The Brexit agreement poses a “risk” to the future growth of renewable energy talent and jobs in the north-east, an SNP spokesman has said.
The spokesman described the deal as “pretty bad” and warned Scotland would be hit worse than other parts of the country.
Meanwhile, Dick Winchester, part of the Scottish Government’s Energy Advisory Board, also expressed doubt over the future of the EU co-funding certain renewables projects.
The SNP spokesman said: “With the single market aspect of renewables, the UK Government’s own analysis shows that Scotland is going to be one of the worst hit parts of the country through Brexit. We know it’s going to be pretty bad.
“In the north-east – which is the cradle of our energy sector in Scotland and where the talent and the skills in our engineering sectors lies – there’s going to be a real struggle in attracting the right people, including international expertise.

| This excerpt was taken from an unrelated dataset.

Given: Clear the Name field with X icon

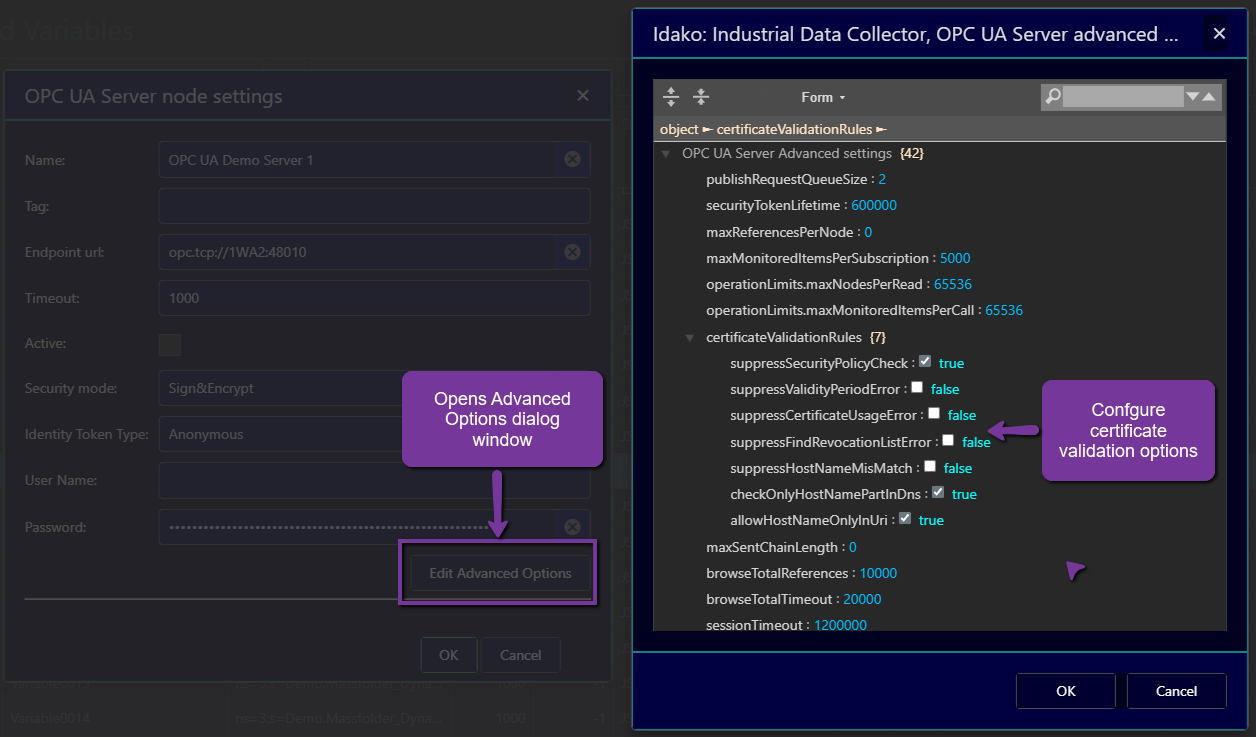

“We’re being put at a disadvantage against our will. As an absolute bottom line we would want to remain in the single market customs union to protect vital Scottish industries and jobs, such as those in the renewable energy sector.”
Mr Winchester said: “I think the biggest problem we’re likely to face is co-funding from the EU for projects that have happened here, for example the fuel cell project on the Clyde in Glasgow. It’s that sort of thing that could really potentially cause a problem.

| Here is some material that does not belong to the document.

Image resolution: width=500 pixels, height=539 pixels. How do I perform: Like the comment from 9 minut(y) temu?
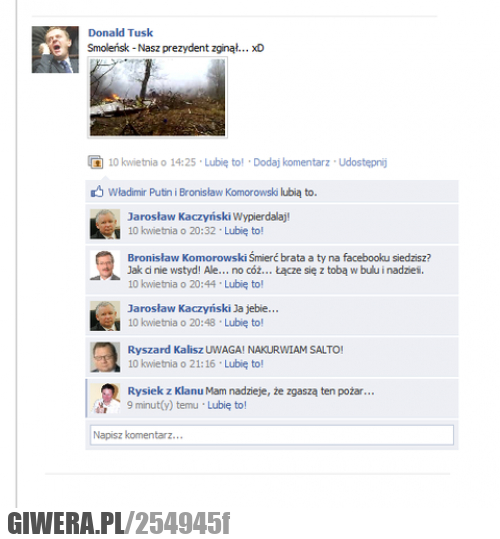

“Having said that some are being quite positive about it, in terms of the agreement, because they feel that it shouldn’t cause quite as much harm as they had expected.

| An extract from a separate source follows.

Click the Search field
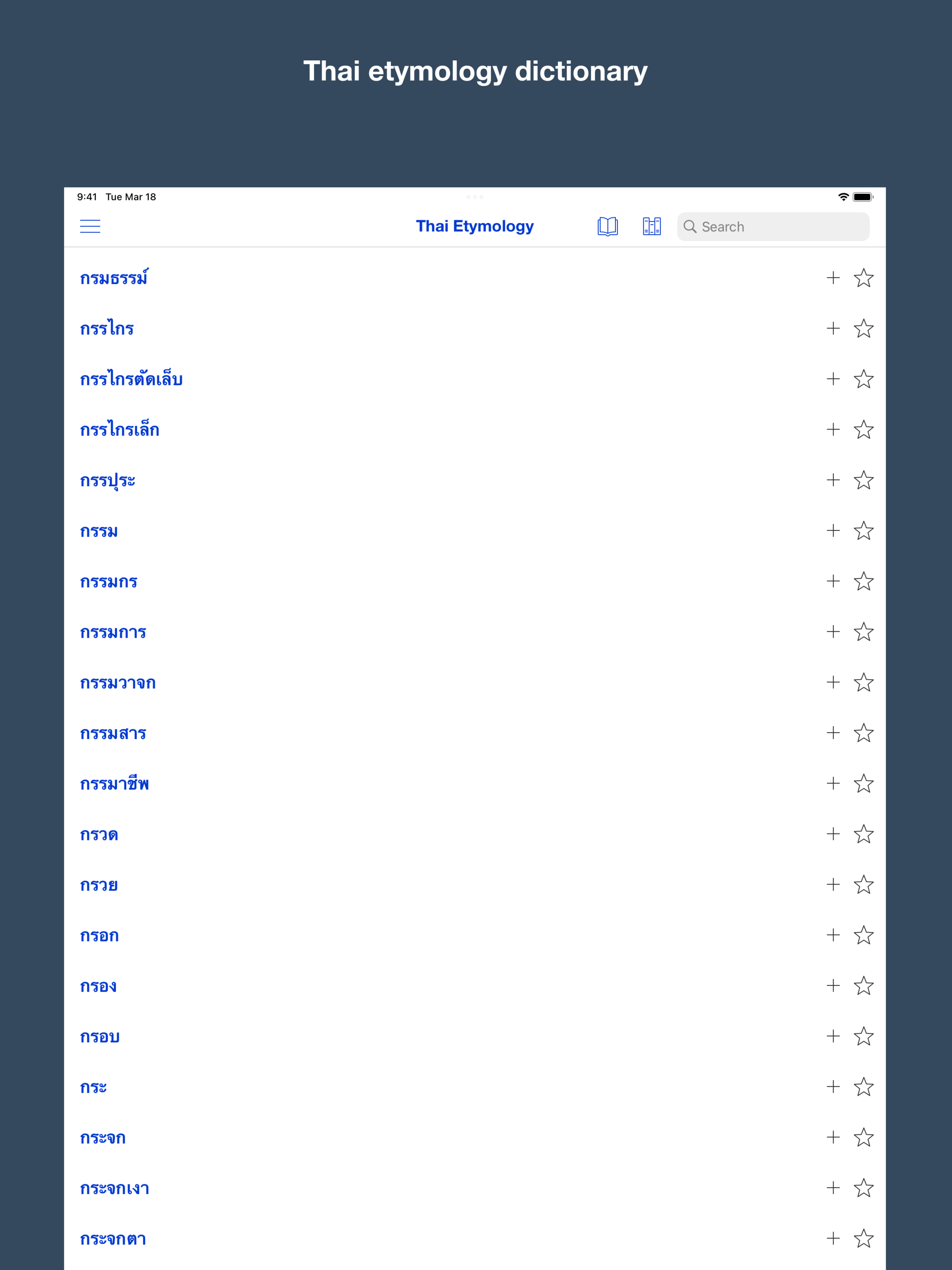This screenshot has height=1270, width=952. coord(773,227)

The European Offshore Wind Deployment Centre (EOWDC) in Aberdeen was the recipient of £40 million in European Commission funding in 2009 – with many millions more thought to have come from indirect benefits of the project.
However, Berkeley Research Group’s managing director Neil Cornelius, said yesterday that he “was quite reassured” by the detail of the Brexit declaration to date but warned that robust future supply chain contracts would need to be “built up” in Scottish Renewables.